Le problème que soulève donc la lecture de Jean-François Kervégan tient à la possibilité de distinguer, chez Schmitt, le stratège politique du théoricien. En un mot, l’aiguillon du premier aurait-il conféré au second une originalité et une fertilité exceptionnelles ?
La principale difficulté tient à l’étroite solidarité qui, chez Schmitt, lie le théoricien et le tacticien. À vrai dire, beaucoup de ses constructions théoriques nous paraissent être purement et simplement motivées par des finalités politiques immédiates (lutter contre le parlementarisme weimarien, faire basculer le régime vers une dictature plébiscitaire, etc.). Or, cette forme de doctrine - pragmatique et machiavélienne - produit souvent des effets pervers. Les revirements du contexte politico-juridique dans lequel évolue Schmitt l’amènent, régulièrement, à raturer ce qu’il a écrit la veille, voire à se contredire franchement. En outre, Schmitt utilise la théorie juridique et l’histoire du droit avec une légèreté parfois coupable. Parce que c’est son intérêt, il déforme volontiers les doctrines de ses prédécesseurs ou donne des institutions passées des interprétations douteuses. La théorie politique qui en ressort nous paraît souvent instrumentale, contradictoire et, finalement, assez fragile.

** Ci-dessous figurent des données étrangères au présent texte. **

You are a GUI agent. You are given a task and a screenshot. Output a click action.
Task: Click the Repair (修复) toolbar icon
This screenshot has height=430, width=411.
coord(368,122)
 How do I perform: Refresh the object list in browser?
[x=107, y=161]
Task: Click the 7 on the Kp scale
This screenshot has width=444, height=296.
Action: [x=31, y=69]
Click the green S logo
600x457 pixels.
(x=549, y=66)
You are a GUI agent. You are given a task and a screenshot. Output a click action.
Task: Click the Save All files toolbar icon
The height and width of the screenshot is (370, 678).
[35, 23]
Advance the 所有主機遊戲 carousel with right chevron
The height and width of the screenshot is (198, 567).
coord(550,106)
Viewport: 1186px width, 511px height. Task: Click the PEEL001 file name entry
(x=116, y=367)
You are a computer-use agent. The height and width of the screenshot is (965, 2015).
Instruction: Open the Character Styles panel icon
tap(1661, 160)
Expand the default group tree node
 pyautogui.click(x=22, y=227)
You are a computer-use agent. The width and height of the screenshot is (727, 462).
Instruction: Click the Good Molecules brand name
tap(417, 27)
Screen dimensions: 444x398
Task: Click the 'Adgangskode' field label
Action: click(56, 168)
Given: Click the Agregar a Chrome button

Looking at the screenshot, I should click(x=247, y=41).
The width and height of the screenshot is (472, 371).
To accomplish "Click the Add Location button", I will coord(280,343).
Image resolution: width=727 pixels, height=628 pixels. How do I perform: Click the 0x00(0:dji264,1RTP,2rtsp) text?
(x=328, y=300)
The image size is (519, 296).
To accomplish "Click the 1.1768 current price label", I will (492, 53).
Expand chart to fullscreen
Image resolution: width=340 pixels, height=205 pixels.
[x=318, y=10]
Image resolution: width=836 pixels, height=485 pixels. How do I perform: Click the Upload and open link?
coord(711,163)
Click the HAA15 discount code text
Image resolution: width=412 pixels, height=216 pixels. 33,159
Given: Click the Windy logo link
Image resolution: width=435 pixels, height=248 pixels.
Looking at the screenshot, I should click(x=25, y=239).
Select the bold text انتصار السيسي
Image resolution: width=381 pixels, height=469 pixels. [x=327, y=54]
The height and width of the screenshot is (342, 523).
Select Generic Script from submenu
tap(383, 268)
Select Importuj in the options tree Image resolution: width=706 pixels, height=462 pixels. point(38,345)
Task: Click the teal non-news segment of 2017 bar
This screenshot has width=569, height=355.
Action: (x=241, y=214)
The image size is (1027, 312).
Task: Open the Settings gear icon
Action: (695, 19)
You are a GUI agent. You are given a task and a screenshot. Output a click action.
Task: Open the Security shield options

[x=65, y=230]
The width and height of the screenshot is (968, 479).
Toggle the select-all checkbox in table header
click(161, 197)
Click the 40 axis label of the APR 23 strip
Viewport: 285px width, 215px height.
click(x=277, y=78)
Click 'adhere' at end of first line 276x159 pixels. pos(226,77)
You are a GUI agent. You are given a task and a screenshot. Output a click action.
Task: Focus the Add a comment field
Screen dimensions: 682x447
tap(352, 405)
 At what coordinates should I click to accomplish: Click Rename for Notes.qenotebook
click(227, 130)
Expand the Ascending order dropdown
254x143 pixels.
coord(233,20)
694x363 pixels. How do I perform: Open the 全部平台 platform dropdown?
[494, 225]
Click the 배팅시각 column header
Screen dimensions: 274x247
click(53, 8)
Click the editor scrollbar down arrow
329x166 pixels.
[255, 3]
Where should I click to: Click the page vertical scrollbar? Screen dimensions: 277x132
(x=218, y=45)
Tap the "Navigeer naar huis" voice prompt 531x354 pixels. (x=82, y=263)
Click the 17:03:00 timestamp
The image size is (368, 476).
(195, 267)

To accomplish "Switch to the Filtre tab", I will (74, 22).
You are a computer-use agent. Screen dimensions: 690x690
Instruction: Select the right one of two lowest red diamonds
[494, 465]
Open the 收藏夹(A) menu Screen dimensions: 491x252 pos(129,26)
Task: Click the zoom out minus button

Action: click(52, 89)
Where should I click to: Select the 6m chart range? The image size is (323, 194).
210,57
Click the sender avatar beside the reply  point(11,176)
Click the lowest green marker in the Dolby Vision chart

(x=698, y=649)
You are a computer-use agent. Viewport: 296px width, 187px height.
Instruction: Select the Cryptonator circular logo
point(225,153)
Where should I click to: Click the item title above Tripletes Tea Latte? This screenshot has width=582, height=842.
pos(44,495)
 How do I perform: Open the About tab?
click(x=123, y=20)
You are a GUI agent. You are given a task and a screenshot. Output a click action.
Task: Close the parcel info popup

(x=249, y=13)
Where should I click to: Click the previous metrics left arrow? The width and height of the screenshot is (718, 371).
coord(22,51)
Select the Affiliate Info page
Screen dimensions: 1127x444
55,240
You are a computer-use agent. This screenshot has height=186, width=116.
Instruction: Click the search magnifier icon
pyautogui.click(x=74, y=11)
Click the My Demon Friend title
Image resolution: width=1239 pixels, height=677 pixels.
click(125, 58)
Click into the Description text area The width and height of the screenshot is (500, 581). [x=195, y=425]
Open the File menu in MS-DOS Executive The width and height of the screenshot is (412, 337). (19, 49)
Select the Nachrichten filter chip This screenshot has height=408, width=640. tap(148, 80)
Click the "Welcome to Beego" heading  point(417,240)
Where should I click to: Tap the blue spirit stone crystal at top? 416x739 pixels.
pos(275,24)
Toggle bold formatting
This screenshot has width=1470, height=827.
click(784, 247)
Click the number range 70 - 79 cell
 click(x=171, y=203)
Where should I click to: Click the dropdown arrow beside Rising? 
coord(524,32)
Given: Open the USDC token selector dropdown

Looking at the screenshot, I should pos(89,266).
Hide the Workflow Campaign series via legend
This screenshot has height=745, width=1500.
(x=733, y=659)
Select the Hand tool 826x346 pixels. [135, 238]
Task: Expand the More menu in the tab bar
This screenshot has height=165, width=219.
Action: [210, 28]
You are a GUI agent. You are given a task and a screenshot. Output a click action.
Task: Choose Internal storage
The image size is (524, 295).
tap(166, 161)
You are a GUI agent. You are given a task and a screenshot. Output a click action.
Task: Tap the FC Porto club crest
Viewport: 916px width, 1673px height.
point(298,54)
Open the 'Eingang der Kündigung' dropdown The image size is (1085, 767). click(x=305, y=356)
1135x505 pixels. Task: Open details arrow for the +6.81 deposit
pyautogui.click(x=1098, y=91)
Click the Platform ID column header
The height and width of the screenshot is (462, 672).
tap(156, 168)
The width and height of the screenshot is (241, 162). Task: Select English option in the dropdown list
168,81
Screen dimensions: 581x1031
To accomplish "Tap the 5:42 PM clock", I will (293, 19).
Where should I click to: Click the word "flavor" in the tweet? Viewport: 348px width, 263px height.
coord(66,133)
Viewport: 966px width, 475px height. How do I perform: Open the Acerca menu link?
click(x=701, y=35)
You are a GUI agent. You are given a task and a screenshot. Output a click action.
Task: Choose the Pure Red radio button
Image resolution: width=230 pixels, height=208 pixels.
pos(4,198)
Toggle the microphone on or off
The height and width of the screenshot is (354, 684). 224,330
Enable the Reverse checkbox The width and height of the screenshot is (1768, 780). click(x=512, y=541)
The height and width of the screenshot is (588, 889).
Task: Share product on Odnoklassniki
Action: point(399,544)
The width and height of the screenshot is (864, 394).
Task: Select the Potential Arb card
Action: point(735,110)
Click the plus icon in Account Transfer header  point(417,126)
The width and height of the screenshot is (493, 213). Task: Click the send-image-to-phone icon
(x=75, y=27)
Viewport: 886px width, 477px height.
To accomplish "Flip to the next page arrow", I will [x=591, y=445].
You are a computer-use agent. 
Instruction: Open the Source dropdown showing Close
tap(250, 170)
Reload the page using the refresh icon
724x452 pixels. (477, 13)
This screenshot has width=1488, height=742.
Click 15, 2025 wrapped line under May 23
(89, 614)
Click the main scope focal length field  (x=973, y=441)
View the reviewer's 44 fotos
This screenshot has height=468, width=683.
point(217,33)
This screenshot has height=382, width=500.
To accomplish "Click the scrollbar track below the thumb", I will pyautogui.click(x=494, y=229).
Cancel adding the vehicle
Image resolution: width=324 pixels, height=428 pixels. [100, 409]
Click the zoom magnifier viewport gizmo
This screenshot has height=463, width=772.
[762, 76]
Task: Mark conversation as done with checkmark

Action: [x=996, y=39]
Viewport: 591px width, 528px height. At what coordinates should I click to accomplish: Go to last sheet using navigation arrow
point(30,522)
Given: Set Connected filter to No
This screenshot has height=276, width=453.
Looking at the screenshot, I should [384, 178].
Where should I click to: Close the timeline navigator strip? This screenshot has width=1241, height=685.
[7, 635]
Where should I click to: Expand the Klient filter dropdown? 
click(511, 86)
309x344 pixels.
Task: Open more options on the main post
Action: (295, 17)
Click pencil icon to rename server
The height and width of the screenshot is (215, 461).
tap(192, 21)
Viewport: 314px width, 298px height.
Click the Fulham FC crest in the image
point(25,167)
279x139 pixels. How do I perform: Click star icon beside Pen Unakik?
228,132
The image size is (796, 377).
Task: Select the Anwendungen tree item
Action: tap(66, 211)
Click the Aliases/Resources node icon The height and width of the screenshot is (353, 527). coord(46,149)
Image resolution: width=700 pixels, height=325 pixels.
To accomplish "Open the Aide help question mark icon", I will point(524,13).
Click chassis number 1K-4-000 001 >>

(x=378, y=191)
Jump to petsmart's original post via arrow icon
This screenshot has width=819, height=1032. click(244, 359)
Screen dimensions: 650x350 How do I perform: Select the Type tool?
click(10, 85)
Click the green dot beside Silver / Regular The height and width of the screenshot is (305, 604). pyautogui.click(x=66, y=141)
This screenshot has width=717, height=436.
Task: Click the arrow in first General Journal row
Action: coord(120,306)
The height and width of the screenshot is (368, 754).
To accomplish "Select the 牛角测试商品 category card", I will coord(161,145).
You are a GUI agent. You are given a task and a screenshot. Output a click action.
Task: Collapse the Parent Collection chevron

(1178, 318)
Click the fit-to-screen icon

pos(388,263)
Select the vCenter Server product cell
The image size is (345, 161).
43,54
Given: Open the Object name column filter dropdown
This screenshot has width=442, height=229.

Elle prend fréquemment la forme d’affirmations brutales qui possèdent une incontestable puissance rhétorique mais s’avèrent, à l’examen, si friables et si mal étayées qu’elles s’effondrent presque d’elles-mêmes [11].
Bref, la manière de Schmitt ne nous incite pas à penser qu’il soit aisé de dissocier, chez lui, le stratège du théoricien. Cela ne signifie pas que cette tâche soit impossible, mais plutôt qu’il faut procéder avec une extrême minutie et une inaltérable patience. Pour chaque théorie ou chaque paradigme historique que Schmitt emprunte, il faut systématiquement se reporter à la source, se demander dans quel sens il la déforme et en vue de quel enjeu contemporain. Puis, il faut s’interroger sur ses interprétations antérieures et ultérieures de la même théorie, et sur les facteurs politiques et institutionnels qui motivent ces réinterprétations. Et ce n’est que lorsque la consistance même de la théorie n’est pas complètement dissoute (ce qui n’est pas rare), qu’il devient possible d’en interroger l’éventuelle pertinence [12]. Il n’est pas certain, à nos yeux, que le jeu en vaille toujours la chandelle. Bien entendu, ces réserves procèdent d’une appréciation générale de l’œuvre de Schmitt qui diffère grandement de celle de Jean-François Kervégan. Partant, la bonne volonté implique de renoncer à ce type de critique et d’accepter, au moins pour un temps, la grille de lecture retenue par l’auteur. Si l’on accepte cette prémisse, et sous réserve d’avoir mené l’analyse précédemment décrite, on peut faire abstraction des intentions de Schmitt et du contexte dans lequel il a forgé ses concepts. La seule question qui demeure pertinente est alors de savoir si, oui ou non, ces constructions participent favorablement à l’intelligibilité des problèmes politiques contemporains. Mais à cet égard, l’ouvrage de Jean-François Kervégan ne nous paraît pas pleinement satisfaisant.
Examen critique
En multipliant les « études de cas », l’auteur a pris le risque de n’être pas tout à fait fidèle à la mission qu’il s’est donnée. En effet, chaque chapitre consiste en une explication des thèses schmittiennes suivie de quelques considérations sur leur actualité ou leur pertinence. Or, ces réflexions sont souvent trop brèves et trop peu argumentées pour emporter l’adhésion du lecteur.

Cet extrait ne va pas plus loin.